At long last, here is the complete write-up on how I installed a killer outdoor speaker setup, complete with 12″ subwoofer, using mostly gear from Craigslist, Amazon, Crutchfield and The Home Depot. I’ll go into how I designed this outdoor speaker setup as well as how I ran the speaker wire, mounted the speakers, built the subwoofer and my preferred method for playing wireless/streaming audio on a budget. If you’re about to tackle a similar project, then read on! Hopefully some of the methods I used here are helpful to you or at the very least will get you thinking about different ways to take on your own outdoor speaker/subwoofer project.

First off, let’s just get right into the specs and the audio gear used in this setup:

Speakers
Polk Audio Atrium5 2-way 5″ Woofer with 3/4″ Dome Tweeter Outdoor Speakers
AudioPulse Epic 12″ Aluminum Cone Subwoofer in a Sealed Sump Pump Basin Enclosure

Audio
Russound R235LS 2-Channel Single Zone Amplifier (2×50 watts into 4 ohms to sub)
Russound DPA1.2 2-Channel Single Zone Amplifier (2×35 watts into 8 ohms to Polks)
-- -- --
Problem details: Reproduce word for word the passage of the outdoor speaker write-up that opens with the words "First off, let’s" and closes with "ohms to Polks)".

Dataset section:
-- -- --
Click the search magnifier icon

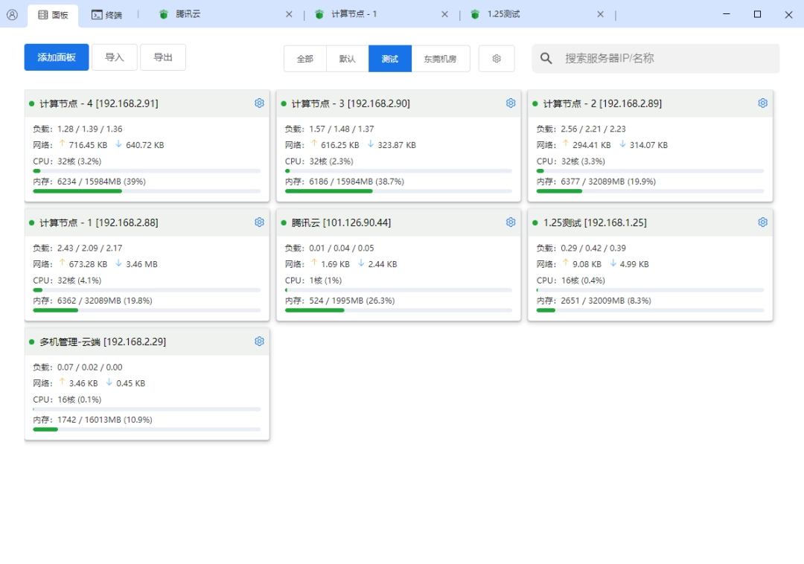click(546, 58)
-- -- --
Exercise response:
First off, let’s just get right into the specs and the audio gear used in this setup:

Speakers
Polk Audio Atrium5 2-way 5″ Woofer with 3/4″ Dome Tweeter Outdoor Speakers
AudioPulse Epic 12″ Aluminum Cone Subwoofer in a Sealed Sump Pump Basin Enclosure

Audio
Russound R235LS 2-Channel Single Zone Amplifier (2×50 watts into 4 ohms to sub)
Russound DPA1.2 2-Channel Single Zone Amplifier (2×35 watts into 8 ohms to Polks)